Up to Mac OS X Snow Leopard (10.6, 2009) the formats used by the classic Mac OS such as NDIF and Disk Copy 4.2 are also supported. Īlso starting in Mac OS X Panther takes care of the DiskImageMounter.app around the hook of supported memory dumps. Up to Mac OS X 10.2 ("Jaguar," 2002) Disk Copy was graphically responsible, which from Mac OS X Panther (10.3, 2003) was replaced by the disk utility. A UDIF file can be created and viewed on the command line with hdiutil. In Mac OS X, which was renamed to OS X in 2012 and macOS in 2016, a UDIF memory dump can be created with multiple programs. įor other operating systems there are reverse engineering programs for converting UDIF images into other formats.

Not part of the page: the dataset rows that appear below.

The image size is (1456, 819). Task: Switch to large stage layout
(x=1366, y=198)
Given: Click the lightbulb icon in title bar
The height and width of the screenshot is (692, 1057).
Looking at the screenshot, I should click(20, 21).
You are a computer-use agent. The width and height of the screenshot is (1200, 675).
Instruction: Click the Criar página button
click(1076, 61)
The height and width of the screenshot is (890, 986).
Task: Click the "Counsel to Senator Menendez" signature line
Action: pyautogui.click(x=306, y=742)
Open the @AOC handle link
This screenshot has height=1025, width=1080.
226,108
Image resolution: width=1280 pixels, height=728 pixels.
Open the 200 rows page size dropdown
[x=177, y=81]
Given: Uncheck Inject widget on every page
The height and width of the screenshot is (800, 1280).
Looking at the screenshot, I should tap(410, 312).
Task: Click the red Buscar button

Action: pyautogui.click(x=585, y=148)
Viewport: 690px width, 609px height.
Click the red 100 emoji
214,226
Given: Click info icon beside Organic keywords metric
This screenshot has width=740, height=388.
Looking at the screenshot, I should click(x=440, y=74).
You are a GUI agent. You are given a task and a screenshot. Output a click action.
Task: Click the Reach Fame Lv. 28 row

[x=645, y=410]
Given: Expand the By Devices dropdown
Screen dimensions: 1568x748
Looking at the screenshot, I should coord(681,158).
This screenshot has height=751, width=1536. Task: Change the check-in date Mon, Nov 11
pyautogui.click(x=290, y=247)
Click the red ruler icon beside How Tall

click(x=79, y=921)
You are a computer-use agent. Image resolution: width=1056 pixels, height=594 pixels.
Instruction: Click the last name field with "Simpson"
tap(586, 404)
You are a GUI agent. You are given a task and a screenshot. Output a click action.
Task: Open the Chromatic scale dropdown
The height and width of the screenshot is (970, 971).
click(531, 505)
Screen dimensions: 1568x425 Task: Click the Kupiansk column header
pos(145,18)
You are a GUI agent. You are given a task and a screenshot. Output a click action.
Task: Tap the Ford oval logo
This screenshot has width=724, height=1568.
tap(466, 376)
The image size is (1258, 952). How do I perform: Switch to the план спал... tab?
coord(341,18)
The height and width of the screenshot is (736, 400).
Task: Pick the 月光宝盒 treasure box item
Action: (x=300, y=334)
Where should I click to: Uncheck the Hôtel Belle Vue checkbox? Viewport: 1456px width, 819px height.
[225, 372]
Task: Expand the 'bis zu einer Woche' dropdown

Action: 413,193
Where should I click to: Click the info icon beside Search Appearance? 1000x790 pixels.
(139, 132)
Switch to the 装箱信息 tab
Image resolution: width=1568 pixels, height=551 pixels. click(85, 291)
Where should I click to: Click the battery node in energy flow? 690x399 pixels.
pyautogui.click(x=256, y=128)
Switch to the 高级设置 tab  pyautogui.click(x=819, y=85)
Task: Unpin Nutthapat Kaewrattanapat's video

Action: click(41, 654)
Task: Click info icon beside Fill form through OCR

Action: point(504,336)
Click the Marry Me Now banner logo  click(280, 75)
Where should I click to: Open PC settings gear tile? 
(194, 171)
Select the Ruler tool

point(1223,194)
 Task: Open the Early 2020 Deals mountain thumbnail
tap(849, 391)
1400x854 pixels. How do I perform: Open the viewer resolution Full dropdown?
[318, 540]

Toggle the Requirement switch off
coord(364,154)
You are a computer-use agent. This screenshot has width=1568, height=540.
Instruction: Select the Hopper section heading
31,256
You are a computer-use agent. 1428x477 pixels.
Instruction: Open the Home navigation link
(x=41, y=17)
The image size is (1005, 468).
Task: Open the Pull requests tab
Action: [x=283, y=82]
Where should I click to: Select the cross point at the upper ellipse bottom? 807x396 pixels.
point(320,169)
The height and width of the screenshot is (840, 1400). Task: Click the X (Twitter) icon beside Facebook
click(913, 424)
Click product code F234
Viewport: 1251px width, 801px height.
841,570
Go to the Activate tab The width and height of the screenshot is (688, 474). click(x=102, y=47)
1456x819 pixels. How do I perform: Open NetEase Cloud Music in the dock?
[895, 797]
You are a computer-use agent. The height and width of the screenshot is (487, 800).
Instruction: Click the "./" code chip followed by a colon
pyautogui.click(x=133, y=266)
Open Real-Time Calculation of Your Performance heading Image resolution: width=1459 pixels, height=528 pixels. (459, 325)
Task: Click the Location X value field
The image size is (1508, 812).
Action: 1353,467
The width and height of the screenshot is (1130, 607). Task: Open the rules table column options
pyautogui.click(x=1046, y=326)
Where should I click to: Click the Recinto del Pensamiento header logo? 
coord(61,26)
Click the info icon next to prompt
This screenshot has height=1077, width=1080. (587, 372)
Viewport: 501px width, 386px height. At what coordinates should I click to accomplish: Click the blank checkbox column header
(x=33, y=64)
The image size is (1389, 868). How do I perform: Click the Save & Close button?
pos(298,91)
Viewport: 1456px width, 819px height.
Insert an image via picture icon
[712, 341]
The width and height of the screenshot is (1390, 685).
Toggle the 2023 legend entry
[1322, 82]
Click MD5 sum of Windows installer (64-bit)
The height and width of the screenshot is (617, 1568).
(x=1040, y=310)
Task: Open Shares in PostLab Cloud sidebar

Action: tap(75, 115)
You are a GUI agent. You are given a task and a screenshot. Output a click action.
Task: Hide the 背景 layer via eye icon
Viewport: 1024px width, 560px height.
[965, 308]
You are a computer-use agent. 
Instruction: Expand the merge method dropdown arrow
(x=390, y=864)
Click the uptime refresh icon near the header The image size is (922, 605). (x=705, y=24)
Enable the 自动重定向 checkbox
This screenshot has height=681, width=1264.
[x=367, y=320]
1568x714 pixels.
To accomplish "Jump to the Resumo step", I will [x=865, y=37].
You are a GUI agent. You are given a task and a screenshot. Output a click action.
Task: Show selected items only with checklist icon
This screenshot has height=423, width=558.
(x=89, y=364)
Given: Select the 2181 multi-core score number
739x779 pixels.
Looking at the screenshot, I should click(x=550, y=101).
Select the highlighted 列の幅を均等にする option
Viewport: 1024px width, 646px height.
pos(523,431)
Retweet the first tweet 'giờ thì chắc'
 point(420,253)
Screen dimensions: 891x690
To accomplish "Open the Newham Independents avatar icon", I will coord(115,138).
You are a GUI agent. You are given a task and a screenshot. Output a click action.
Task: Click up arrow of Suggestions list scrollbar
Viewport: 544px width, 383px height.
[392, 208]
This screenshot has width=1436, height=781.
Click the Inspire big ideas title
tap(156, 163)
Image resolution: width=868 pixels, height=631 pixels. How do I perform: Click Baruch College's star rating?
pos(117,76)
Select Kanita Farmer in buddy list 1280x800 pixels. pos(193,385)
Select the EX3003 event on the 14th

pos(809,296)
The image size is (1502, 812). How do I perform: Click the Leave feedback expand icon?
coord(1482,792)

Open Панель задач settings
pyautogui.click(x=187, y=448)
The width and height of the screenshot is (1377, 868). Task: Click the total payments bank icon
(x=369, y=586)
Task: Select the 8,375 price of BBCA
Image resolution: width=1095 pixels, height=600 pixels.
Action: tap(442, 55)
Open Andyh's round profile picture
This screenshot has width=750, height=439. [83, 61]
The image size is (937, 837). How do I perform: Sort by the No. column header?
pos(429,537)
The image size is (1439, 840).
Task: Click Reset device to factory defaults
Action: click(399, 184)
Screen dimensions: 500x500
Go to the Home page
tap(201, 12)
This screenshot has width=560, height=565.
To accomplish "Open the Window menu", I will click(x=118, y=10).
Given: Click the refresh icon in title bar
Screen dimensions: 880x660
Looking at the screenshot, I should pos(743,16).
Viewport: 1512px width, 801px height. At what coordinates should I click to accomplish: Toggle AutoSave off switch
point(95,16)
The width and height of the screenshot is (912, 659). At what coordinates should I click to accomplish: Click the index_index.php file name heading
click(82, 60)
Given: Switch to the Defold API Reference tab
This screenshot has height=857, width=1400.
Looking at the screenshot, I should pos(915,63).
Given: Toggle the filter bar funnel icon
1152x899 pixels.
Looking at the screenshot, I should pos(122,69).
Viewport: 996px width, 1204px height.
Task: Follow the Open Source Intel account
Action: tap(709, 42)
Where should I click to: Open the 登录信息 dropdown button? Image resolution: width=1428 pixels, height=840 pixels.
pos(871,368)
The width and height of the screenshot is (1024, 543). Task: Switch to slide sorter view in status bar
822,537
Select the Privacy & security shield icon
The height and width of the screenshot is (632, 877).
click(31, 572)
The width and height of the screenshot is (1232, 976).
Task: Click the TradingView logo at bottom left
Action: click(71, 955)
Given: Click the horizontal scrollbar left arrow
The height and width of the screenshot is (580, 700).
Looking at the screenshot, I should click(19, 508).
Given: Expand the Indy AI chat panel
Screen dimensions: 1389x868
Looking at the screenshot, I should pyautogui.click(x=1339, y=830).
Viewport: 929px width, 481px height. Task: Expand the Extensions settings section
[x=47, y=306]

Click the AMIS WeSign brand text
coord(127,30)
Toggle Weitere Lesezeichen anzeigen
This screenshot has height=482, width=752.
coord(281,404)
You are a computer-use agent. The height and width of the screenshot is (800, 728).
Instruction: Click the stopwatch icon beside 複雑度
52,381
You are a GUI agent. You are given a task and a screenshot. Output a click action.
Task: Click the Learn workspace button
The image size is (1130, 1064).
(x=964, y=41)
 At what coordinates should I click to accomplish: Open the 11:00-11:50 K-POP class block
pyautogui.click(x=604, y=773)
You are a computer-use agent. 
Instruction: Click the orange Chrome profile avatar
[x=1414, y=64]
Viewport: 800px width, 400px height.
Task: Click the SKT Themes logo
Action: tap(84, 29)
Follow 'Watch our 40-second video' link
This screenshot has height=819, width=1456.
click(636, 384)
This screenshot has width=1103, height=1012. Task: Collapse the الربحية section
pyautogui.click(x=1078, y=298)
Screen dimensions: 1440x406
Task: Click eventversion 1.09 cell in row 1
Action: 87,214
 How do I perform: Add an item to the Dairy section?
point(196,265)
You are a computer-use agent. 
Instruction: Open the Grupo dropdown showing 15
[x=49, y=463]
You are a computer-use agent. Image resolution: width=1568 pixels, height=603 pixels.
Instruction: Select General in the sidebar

However, there is a developer version of Disk Copy 6.4 and beta version 6.5 that support uncompressed, unencrypted UDIF memory images under Mac OS 9. UDIF is not supported under classic Mac OS. dmg used, which Apple calls “ disk image ” (translated as “image file” ). Starting with Mac OS X 10.2 (“Jaguar,” 2002), the extension is usually.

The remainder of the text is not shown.